Con ella descubrí la dulzura. Tomé lecciones de naturalidad, lecciones de vida. Creo que eso fue lo que me sedujo de Alice. Con el primer matrimonio, buscas la perfección; con el segundo, buscas la verdad.

Lo más hermoso de una mujer es que sea sana. Me gusta que respire Salud, ¡esa cárcel de placer! ¡Quiero que tenga ganas de correr, de reír a carcajadas, de hartarse de comer! Dientes tan blancos como el blanco de los ojos, una boca fresca como una cama grande, labios cereza en los que cada beso es una joya, una piel tersa como la de un tam-tam, senos redondos como bolas de petanca, clavículas delgadas como alas de pollo, piernas doradas como la Toscana, un culo respingón como una mejilla de bebé, y sobre todo, sobre todo, NADA DE MAQUILLAJE. Debe oler a leche y a sudor más que a perfume o a cigarrillo.

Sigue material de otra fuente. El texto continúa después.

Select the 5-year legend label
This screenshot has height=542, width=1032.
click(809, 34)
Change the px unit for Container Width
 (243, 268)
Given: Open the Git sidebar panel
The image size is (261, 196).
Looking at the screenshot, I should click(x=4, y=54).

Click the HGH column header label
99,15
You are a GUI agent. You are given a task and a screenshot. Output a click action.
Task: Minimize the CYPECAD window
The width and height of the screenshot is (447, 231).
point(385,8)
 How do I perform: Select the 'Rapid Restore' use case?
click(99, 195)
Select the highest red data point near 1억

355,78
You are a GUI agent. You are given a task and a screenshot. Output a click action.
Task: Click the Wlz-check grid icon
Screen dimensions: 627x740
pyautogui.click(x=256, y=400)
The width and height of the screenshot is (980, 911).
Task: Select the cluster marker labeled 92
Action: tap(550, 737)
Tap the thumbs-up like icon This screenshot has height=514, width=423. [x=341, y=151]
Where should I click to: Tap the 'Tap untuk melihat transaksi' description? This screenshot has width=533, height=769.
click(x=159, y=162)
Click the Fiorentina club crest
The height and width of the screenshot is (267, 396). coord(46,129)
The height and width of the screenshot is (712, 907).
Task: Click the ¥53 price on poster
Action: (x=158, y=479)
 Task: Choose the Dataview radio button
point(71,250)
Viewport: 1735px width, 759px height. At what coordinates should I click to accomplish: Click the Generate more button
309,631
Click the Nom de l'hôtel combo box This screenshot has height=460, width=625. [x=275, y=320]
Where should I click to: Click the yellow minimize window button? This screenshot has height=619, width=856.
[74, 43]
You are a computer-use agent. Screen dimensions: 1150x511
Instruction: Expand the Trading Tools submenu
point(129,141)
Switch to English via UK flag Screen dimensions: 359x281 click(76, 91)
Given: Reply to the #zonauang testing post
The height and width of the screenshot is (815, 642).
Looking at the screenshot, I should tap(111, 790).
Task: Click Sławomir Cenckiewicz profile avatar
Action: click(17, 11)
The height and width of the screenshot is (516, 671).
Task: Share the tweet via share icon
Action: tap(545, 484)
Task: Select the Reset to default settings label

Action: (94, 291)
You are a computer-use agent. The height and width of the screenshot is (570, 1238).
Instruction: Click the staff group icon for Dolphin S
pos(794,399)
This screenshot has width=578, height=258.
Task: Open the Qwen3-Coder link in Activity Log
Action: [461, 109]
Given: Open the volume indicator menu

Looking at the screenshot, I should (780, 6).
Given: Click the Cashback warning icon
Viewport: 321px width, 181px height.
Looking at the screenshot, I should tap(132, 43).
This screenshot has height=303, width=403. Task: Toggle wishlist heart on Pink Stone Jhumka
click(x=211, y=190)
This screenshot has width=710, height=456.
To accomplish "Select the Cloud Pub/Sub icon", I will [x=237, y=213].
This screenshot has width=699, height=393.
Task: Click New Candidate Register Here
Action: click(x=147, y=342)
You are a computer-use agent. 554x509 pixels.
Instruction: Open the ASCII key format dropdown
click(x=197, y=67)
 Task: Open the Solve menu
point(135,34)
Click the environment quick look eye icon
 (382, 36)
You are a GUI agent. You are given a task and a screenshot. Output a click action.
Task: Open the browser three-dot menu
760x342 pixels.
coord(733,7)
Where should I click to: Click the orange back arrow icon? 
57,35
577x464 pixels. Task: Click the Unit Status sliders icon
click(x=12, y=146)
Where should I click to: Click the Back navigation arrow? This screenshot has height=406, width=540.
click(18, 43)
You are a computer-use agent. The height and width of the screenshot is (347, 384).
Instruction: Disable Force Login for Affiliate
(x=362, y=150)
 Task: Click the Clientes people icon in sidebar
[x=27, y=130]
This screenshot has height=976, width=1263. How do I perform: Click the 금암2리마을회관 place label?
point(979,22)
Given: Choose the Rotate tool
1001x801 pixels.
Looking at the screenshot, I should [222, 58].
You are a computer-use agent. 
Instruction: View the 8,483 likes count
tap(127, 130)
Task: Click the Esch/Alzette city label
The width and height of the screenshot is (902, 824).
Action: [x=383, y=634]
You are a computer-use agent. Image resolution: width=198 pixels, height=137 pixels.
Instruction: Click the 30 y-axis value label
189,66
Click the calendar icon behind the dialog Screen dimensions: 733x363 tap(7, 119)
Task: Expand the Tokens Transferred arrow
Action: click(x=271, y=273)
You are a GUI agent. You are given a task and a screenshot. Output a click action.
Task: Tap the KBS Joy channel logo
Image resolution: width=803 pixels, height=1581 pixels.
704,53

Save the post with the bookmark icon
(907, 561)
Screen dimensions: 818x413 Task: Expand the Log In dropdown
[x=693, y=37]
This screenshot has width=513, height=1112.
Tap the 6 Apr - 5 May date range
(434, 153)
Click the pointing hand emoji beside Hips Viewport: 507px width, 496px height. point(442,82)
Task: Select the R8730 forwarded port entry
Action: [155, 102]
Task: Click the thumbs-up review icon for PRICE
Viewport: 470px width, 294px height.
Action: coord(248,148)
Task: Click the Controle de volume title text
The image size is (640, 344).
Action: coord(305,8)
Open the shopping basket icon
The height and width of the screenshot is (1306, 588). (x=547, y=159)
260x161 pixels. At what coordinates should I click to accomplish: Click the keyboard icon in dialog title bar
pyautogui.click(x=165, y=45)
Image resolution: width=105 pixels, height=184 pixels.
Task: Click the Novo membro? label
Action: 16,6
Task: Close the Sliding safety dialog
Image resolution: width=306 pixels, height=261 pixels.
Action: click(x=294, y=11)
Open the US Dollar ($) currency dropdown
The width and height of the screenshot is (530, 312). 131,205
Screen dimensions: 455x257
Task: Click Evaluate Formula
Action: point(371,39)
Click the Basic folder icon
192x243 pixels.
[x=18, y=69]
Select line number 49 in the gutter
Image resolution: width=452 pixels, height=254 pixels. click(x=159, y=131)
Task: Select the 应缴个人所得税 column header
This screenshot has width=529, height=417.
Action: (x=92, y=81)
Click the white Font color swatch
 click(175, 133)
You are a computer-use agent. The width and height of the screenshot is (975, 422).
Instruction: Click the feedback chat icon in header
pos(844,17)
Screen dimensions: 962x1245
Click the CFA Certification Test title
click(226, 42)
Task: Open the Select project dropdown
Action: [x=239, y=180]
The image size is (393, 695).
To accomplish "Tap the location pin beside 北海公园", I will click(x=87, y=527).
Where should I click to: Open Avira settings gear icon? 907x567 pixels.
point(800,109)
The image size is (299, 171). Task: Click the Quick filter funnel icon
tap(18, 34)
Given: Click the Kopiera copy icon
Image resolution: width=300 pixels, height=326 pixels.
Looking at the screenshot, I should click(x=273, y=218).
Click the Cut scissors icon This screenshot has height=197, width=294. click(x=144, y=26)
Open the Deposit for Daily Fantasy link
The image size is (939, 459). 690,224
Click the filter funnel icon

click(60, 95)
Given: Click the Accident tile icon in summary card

La prueba definitiva es la piscina. Las personas se delatan junto a una piscina: una intelectual leerá debajo de su sombrero, una deportista organizará un partido de waterpolo, las narcisistas cuidarán su bronceado, las hipocondríacas se embadurnarán con protección total… Si, junto a una piscina, encuentras a una mujer que se niega a mojarse el pelo para no despeinarse, huye. Si se lanza de cabeza entre risas, lánzate de cabeza tú también.

Creedme: lo intenté todo para no enamorarme. Poneos en mi lugar: gato escaldado del agua huye. Pero no podía dejar de pensar en Alice. A ratos la odiaba de verdad, me parecía ridícula, un adefesio, cobarde, vulgar, un enorme ganso falsamente romántico que quería conservar su confortable vida de mierda, una cobardica miserable y egoísta, una Olivia (la mujer de Popeye) antipática, estúpida, de voz chillona y gustos de fashion victim. Y, al cabo de un minuto, miraba su fotografía o escuchaba su adorable y tierna voz por teléfono, o bien ella se me aparecía y me sonreía, y caía rendido a sus pies, deslumbrado por tanta belleza elegante, de ojos vertiginosos, de piel suave, de largos e ingrávidos cabellos, era una planta silvestre, una morenaza indomable, una ardiente india, una Esmeralda (la mujer de Quasimodo) y, Dios mío, cómo le daba gracias al cielo por haberme concedido la suerte de conocer a semejante criatura.

He aquí una prueba muy sencilla para saber si estás enamorado: si al cabo de cuatro o cinco horas sin tu amante empiezas a echarla de menos, es que no estás enamorado, si lo estuvieras, diez minutos de separación habrían sido suficientes para convertir tu vida en algo rigurosamente insoportable.